A collaboration between the Sanger Centre and the EBI adds critical annotation to sequence data from the Human Genome Project

Today researchers at the Sanger Centre, a world-leading DNA sequencing centre, and the European Bioinformatics Institute (EBI) announced that their joint bioinformatics project called Ensembl has now confirmed the location of the sequence of more than 35,000 genes on the human genome and has identified a further 150,000 potential gene fragments.

Ensembl is an automatic tool that adds critical information to sequence information as it is submitted to genome databases, enhancing the usefulness of this data to academia and industry. One effect will be to speed up the process of identifying new targets for drug development. The new tool can be found at http://www.ensembl.org/.

The public Human Genome project has already released 3/4 of the human genome sequence. Ensembl aims to provide a comprehensive analysis of this data. Ensembl data and program source code will be available for the free and unrestricted use of biomedical researchers worldwide. Teams from Sanger and the EBI thereby hope to encourage worldwide collaborations in "adding value" to genome databases.

Annotating this data is necessary to interpret DNA sequences and identify genes. In simple organisms such as bacteria, most of the DNA consists of genes, but the roughly 100,000 human genes make up only about two per cent of the DNA molecule. The function of the other 98 per cent is unknown; in some cases it appears to be "noise". Ensembl contains automated routines which scan sequences for typical patterns found in genes and marks their positions in the molecule. Since new sequences arrive in bits and pieces, another of Ensembl's jobs is to plot each sequence onto the "map" of human chromosomes.

A number of new features are planned for the database in the near future, including integrating information about variant forms of genes called SNPs – many of which have been linked to genetic diseases. The SNP Consortium Ltd, a collaborative effort to create a freely available genome wide map of genetic markers, has recently announced the release of a total of 100,000 SNPs, 45% of which have been contributed by the Sanger Centre.

More information

1. The Sanger Centre, which receives the majority of its funding from the Wellcome Trust, is one of the world's leading genome sequencing centres. Both the Sanger Centre and the Wellcome Trust have been at the forefront of efforts to keep sequence data in the public domain. The Sanger Centre employs about 500 people in the purpose-built campus at Hinxton. The Centre is a leading partner in the Human Genome Project and also contributes to international projects to sequence the genomes of disease-causing organisms.

Study material

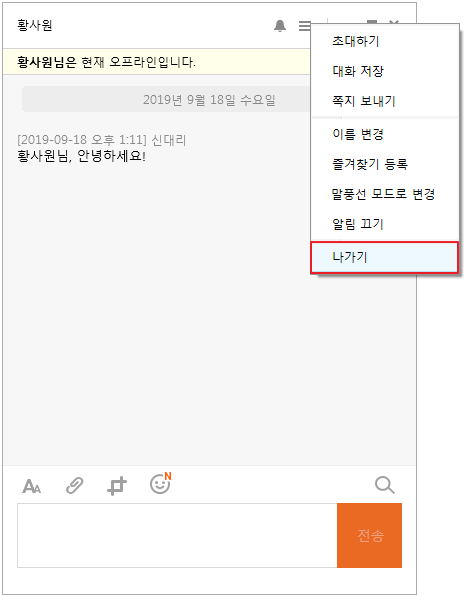The width and height of the screenshot is (464, 597).
Task: Focus the message input box
Action: pos(177,535)
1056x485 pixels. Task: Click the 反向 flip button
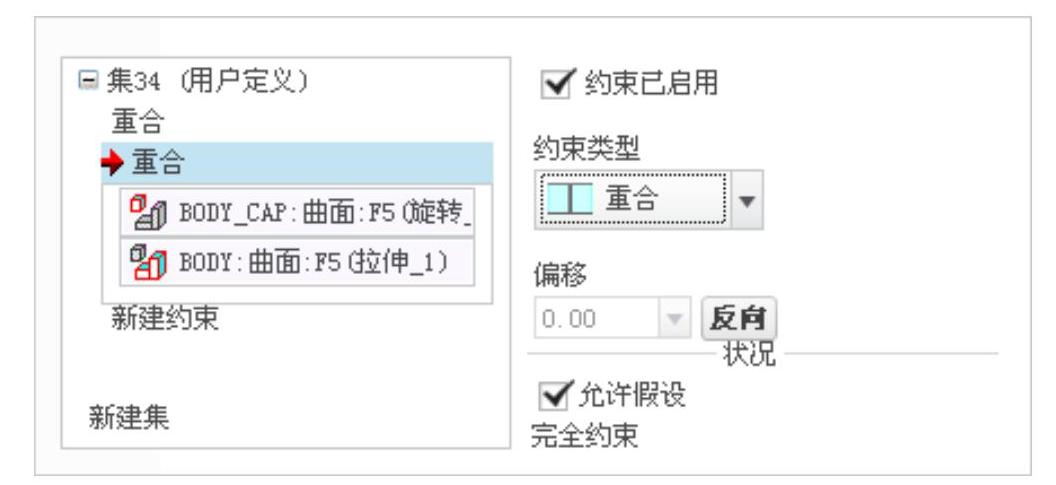point(739,319)
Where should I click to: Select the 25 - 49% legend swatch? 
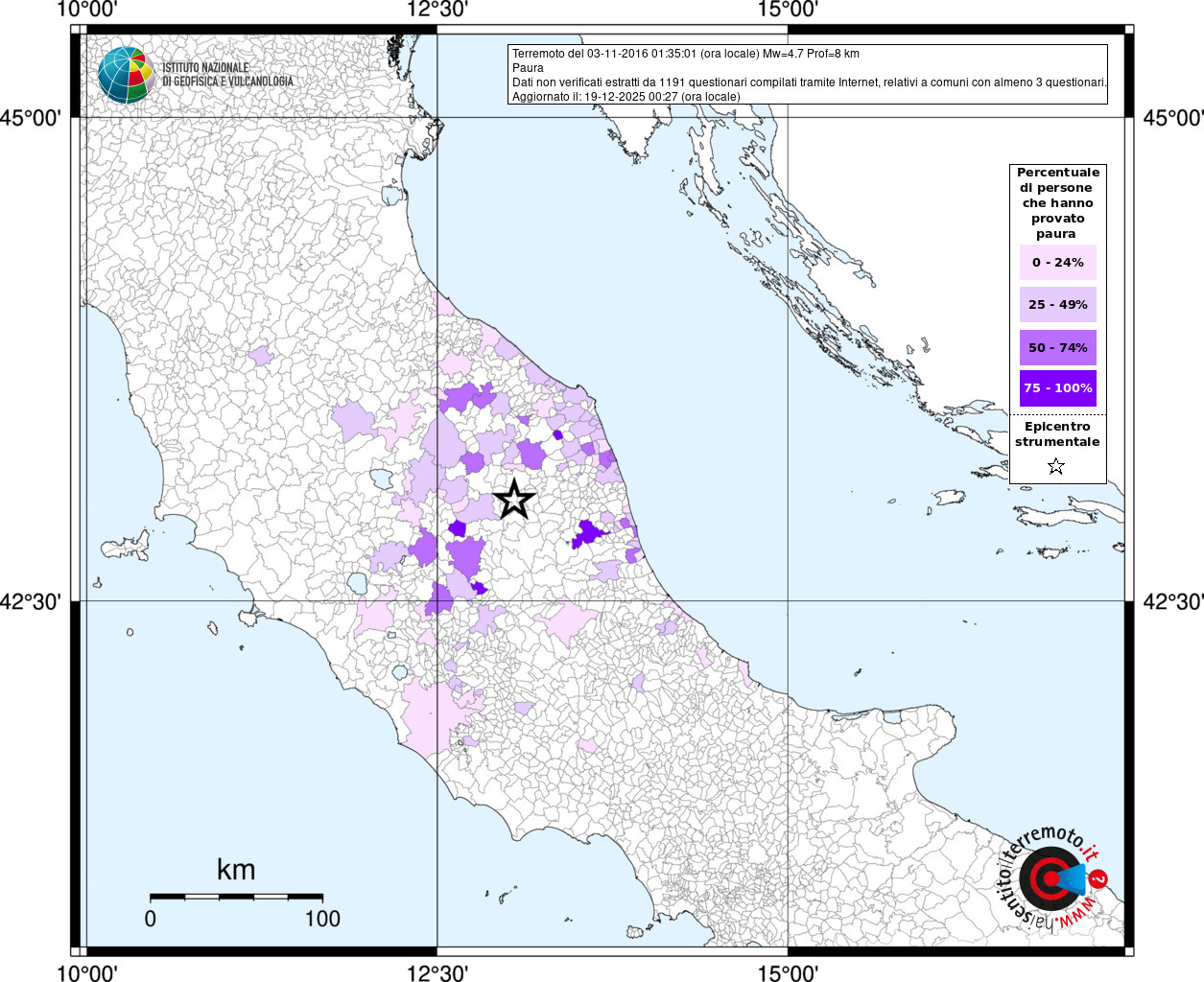[x=1057, y=305]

Questions to answer
(a) Answer these from the Ensembl announcement, one line each:
(i) The location of how many genes has Ensembl confirmed?
(ii) What share of the human genome sequence has the public Human Genome project already released?
(iii) About how many people does the Sanger Centre employ?
(b) Carry the Ensembl announcement on past its last sentence with one more short numbered note.

Answers to each task
(a)
(i) More than 35,000
(ii) 3/4
(iii) About 500

(b)
2. The Wellcome Trust is the world's largest medical research charity with an annual spend of some £600 million in the current financial year 1999/2000. The Wellcome Trust supports more than 3000 researchers at 300 locations in 30 different countries, laying the foundations for the healthcare advances of the 21st century and helping to maintain the UK's reputation as one of the world,s leading scientific nations. As well as funding major initiatives in the public understanding of science, the Wellcome Trust is the country,s leading supporter of research into the history of medicine.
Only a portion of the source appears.